- TASK REQUIREMENTS
Every line below that holds the word "Open" must be listed.

- SOURCE MATERIAL
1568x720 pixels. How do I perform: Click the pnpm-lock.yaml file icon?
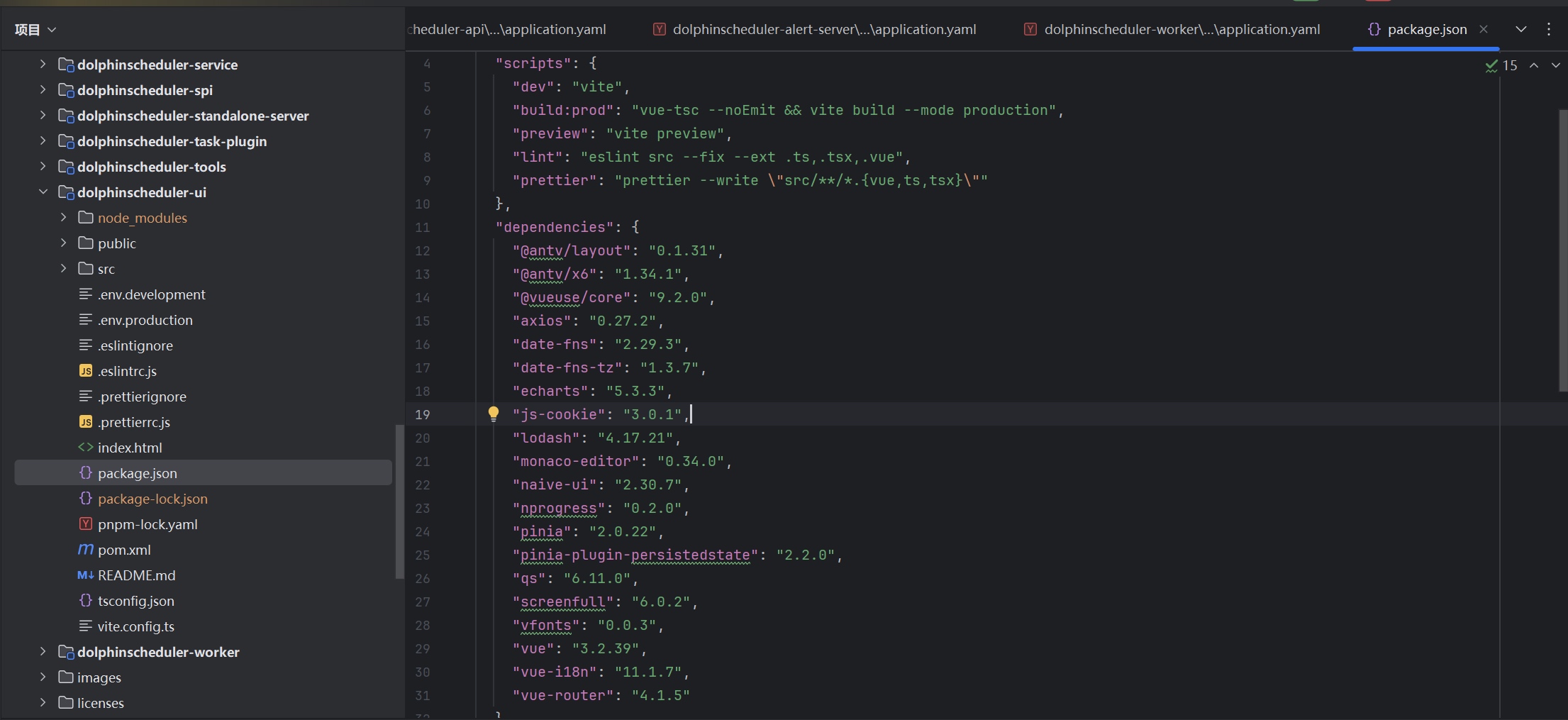tap(85, 524)
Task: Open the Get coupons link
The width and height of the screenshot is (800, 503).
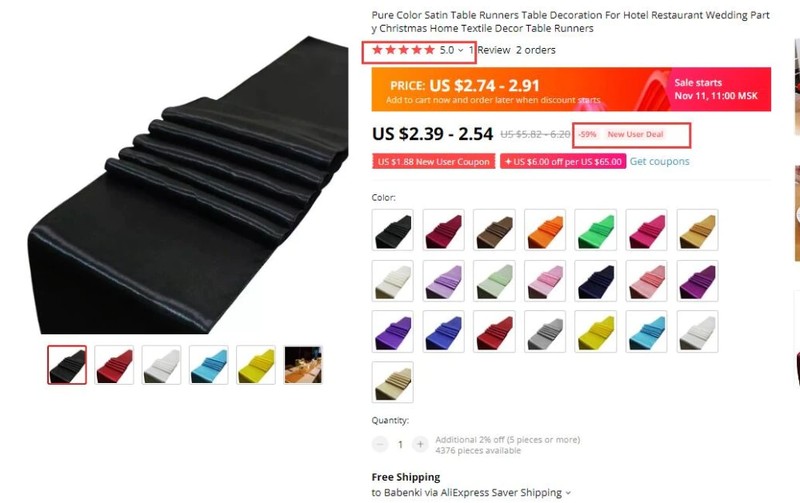Action: pos(659,161)
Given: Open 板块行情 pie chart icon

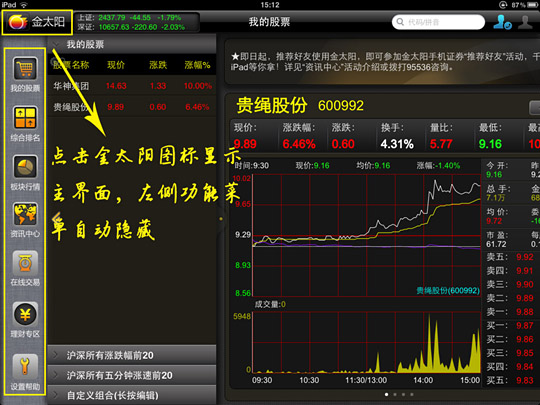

- COMPLETED EXERCISE
Task: Open the Get coupons link
Given: Open 板块行情 pie chart icon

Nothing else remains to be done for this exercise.